CodePudding user response:
As you may already know, that extra zero appearing as an "extra row" in your output is actually the header for the column name(s). When you create the DataFrame, try passing a column name if you want something more descriptive than the default "0" for column name:
df2 = pd.DataFrame(df.isnull().sum(), columns=["Null_Counts"])

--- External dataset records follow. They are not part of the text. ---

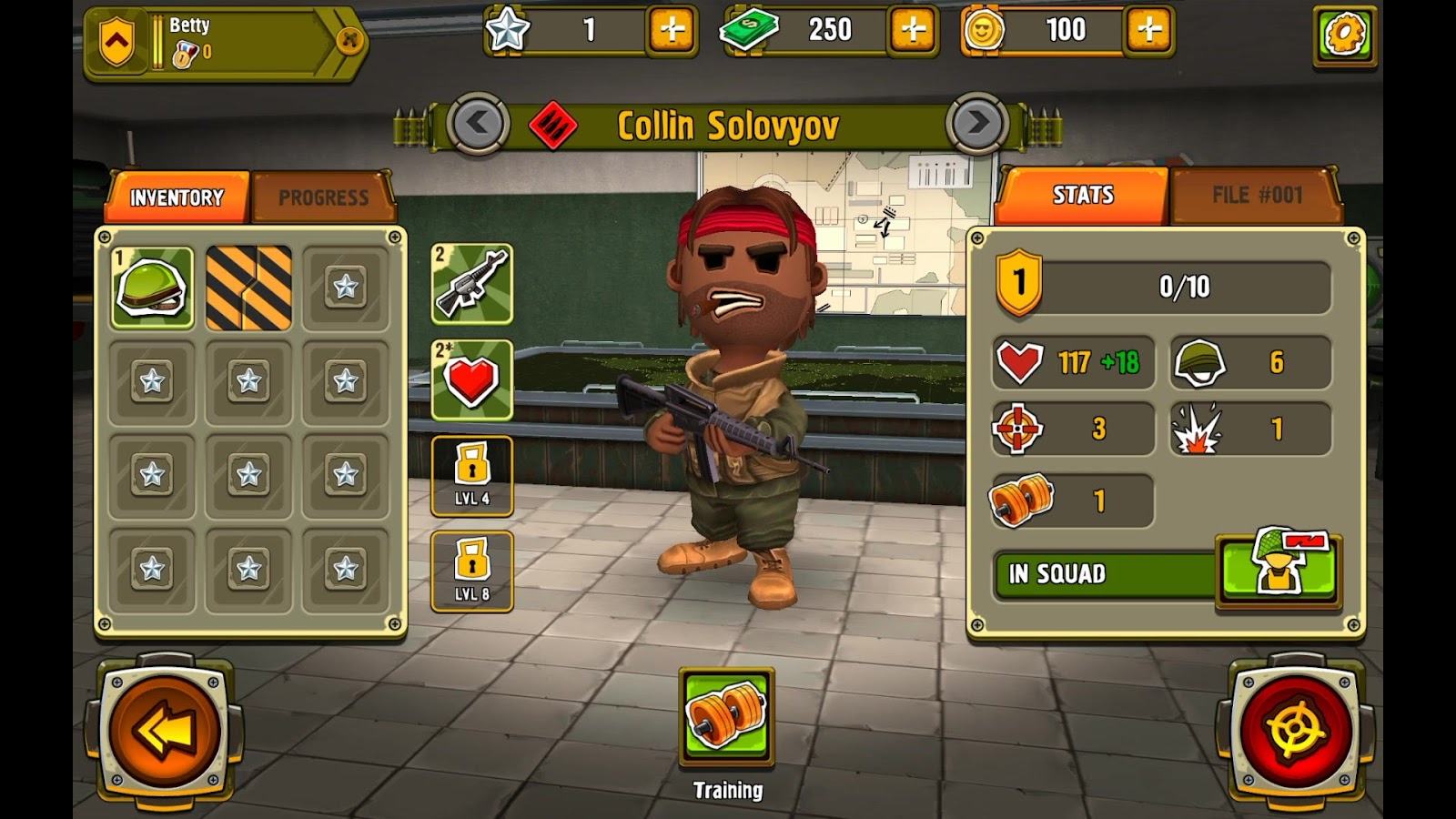Select the green helmet inventory item
Screen dimensions: 1456x819
(152, 288)
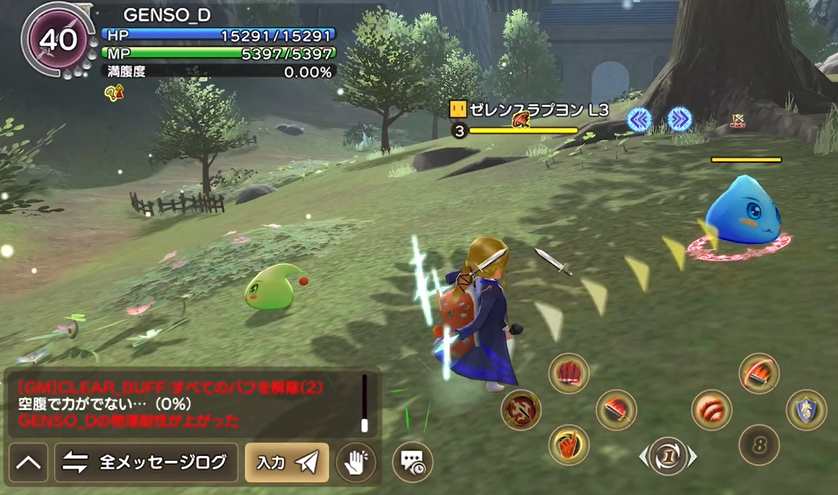Screen dimensions: 838x495
Task: Select the previous target with the left chevrons
Action: pos(639,120)
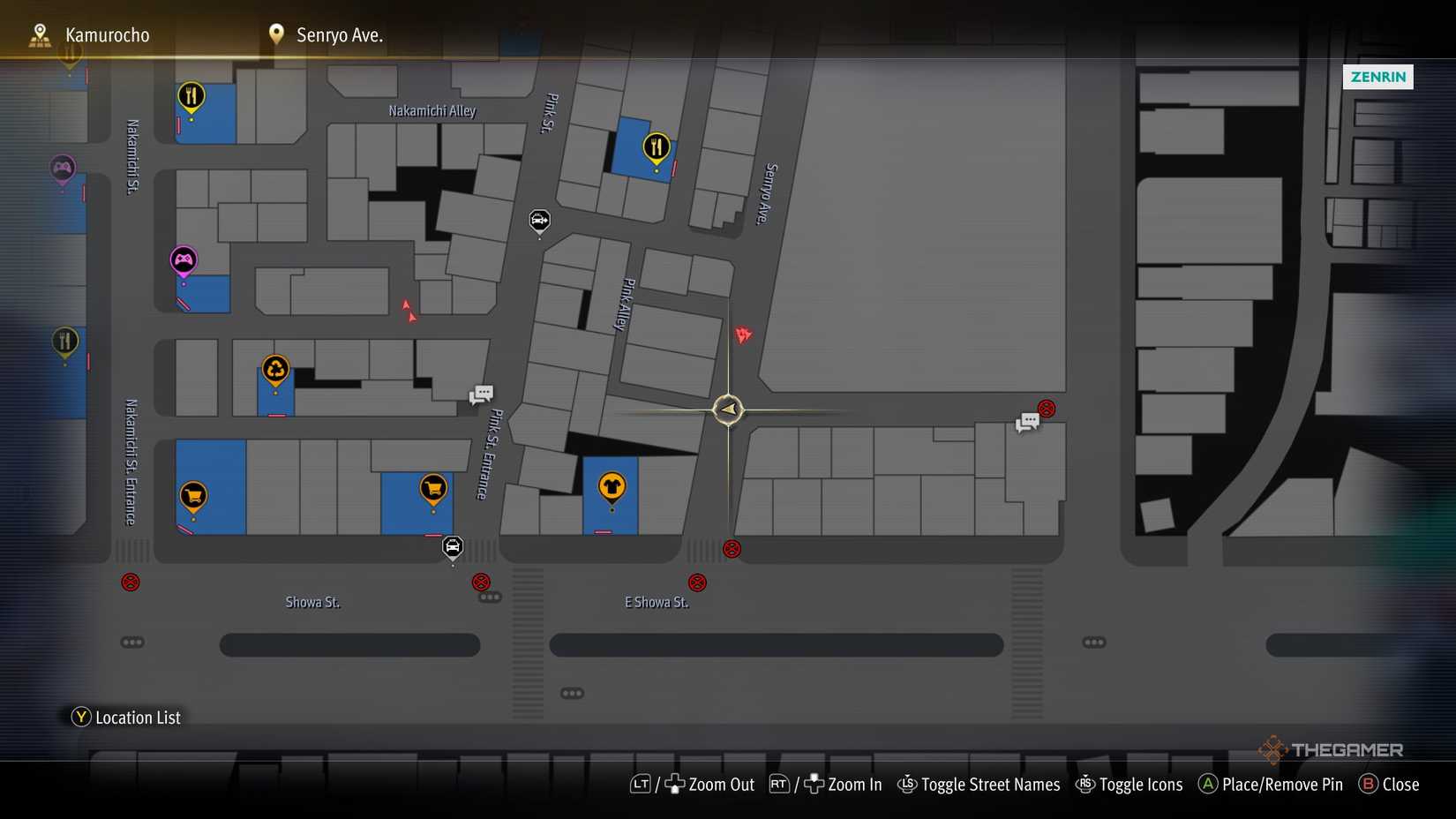Click the ZENRIN logo
1456x819 pixels.
(x=1377, y=77)
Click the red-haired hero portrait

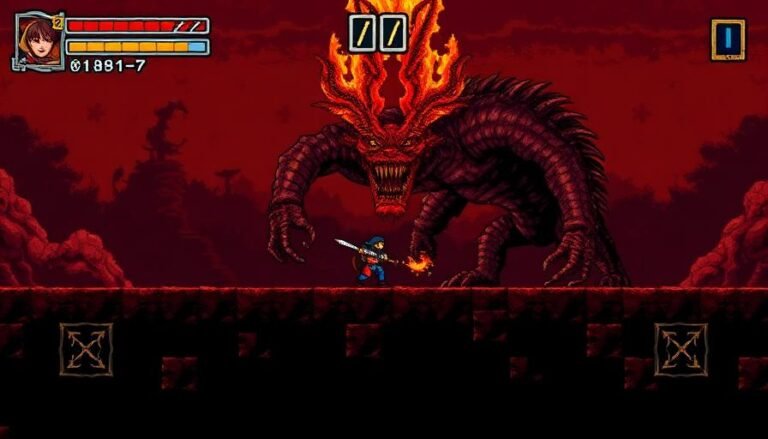37,39
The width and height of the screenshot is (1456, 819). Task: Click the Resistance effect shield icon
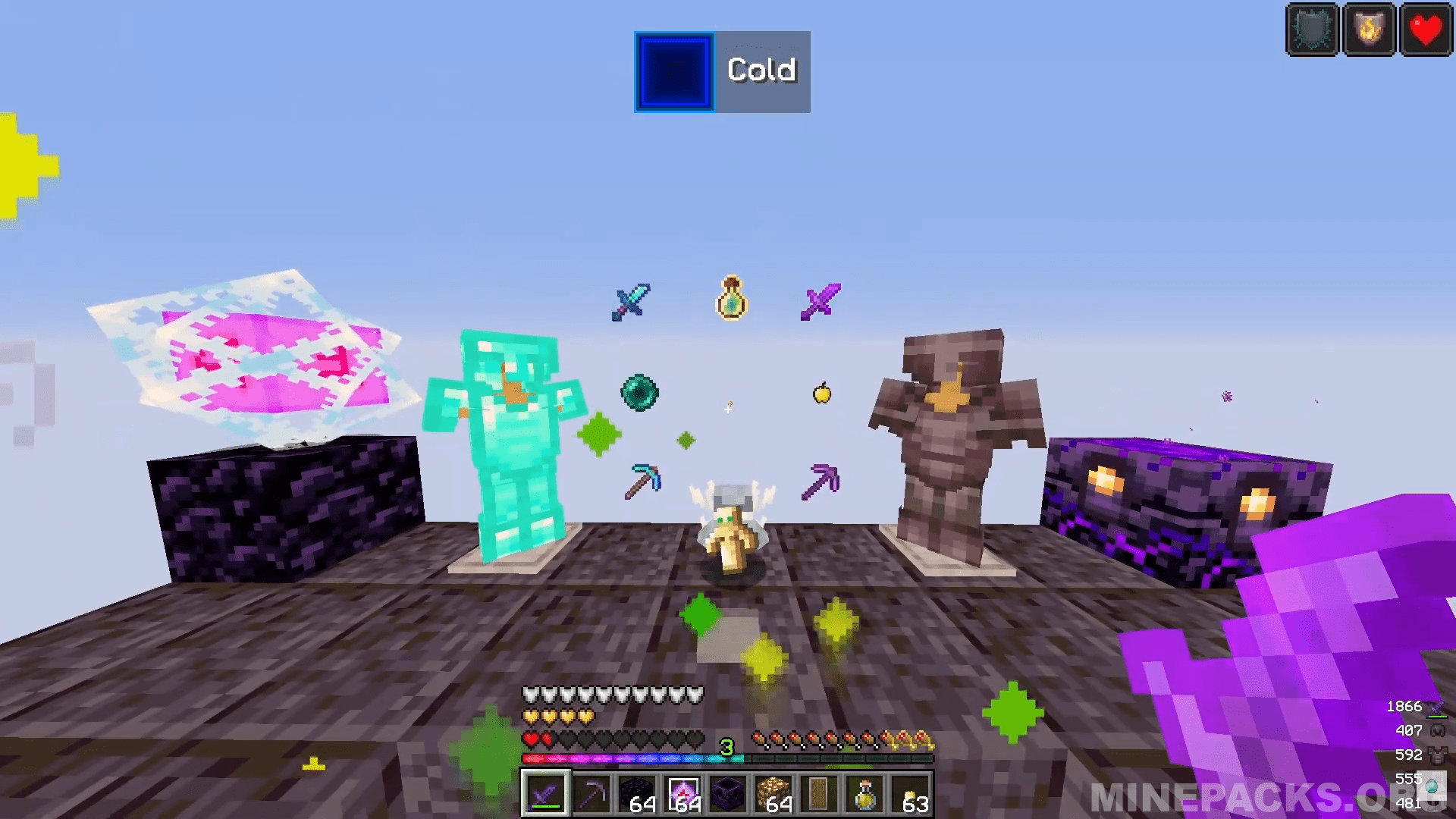coord(1312,29)
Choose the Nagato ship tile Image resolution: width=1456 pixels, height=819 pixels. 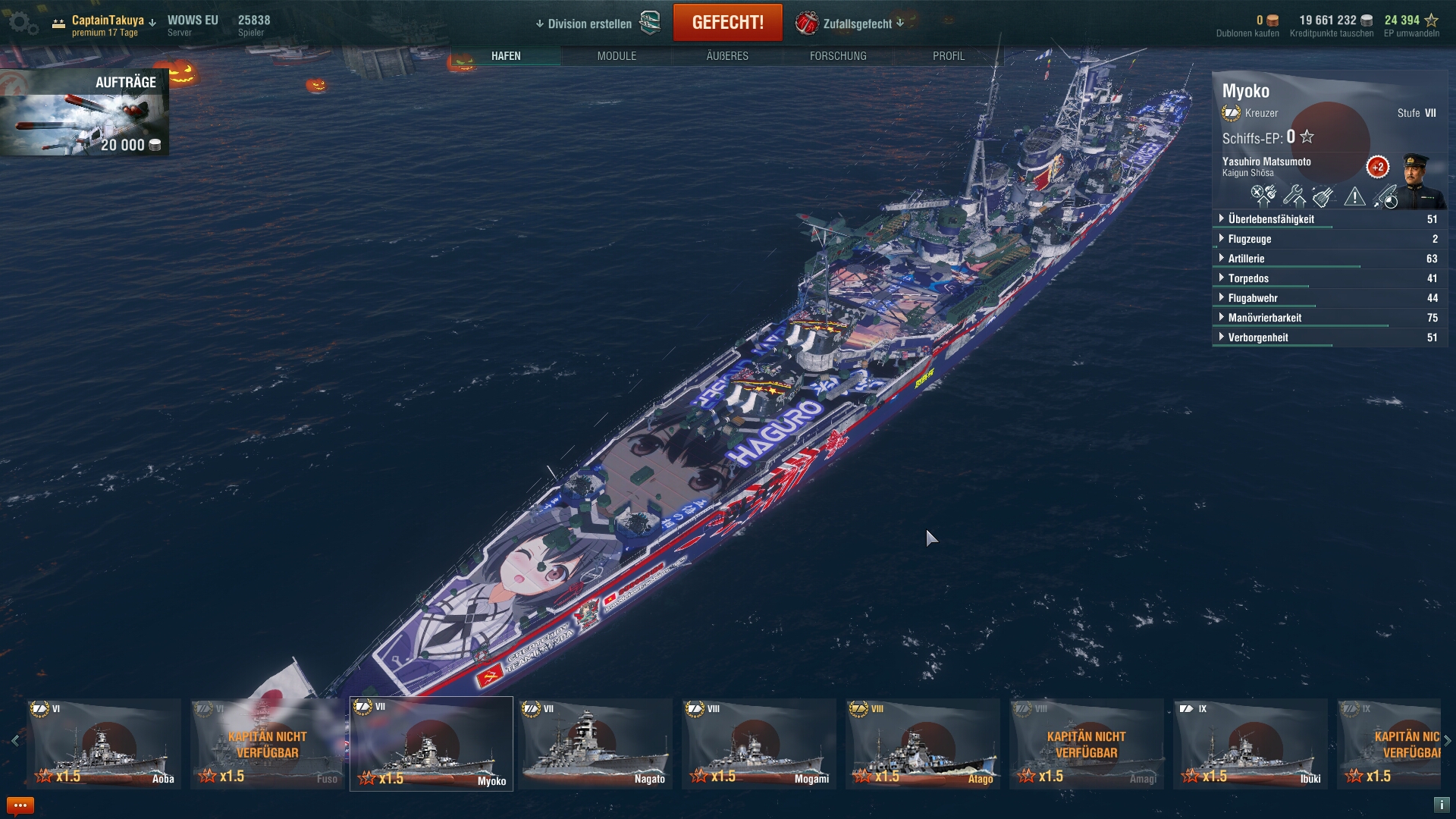[595, 744]

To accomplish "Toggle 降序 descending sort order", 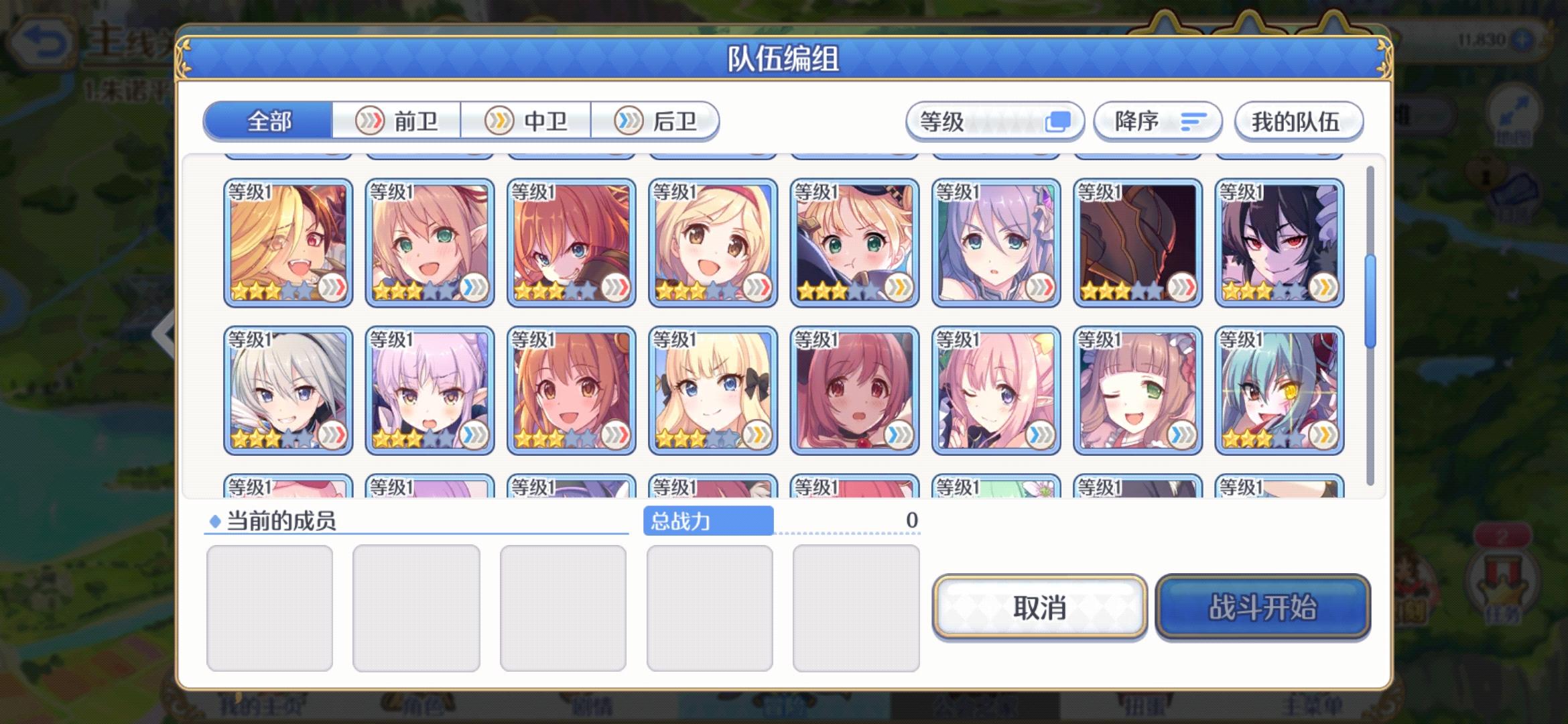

Same as the difference you would get from these two variants:
print(pd.DataFrame([0,1,2,3,4,5]))
0
0 0
1 1
2 2
3 3
4 4
5 5
vs
print(pd.DataFrame([0,1,2,3,4,5], columns=["My_Column"]))
My_Column
0 0
1 1
2 2
3 3
4 4
5 5
And, if you just don't want the header row to show up in your output, which seems to be the intent of your question, then you could do something like this to just use the index values and the count values to create whatever output format you want:
df1 = pd.DataFrame([0,1,2,3,4,5], columns=["My_Column"])
for tpl in zip(df1.index.values, df1["My_Column"].values):
print("{}\t{}".format(tpl[0], tpl[1]))
Output:
0 0
1 1
2 2
3 3
4 4
5 5
And you can also use the DataFrame function to_csv() and pass header=False if you just want to print or save the CSV output somewhere without the header row:
print(df1.to_csv(header=False))
0,0
1,1
2,2
3,3
4,4
5,5
And you can also pass sep="\t" to the to_csv function call if you prefer tab- instead of comma-delimited output.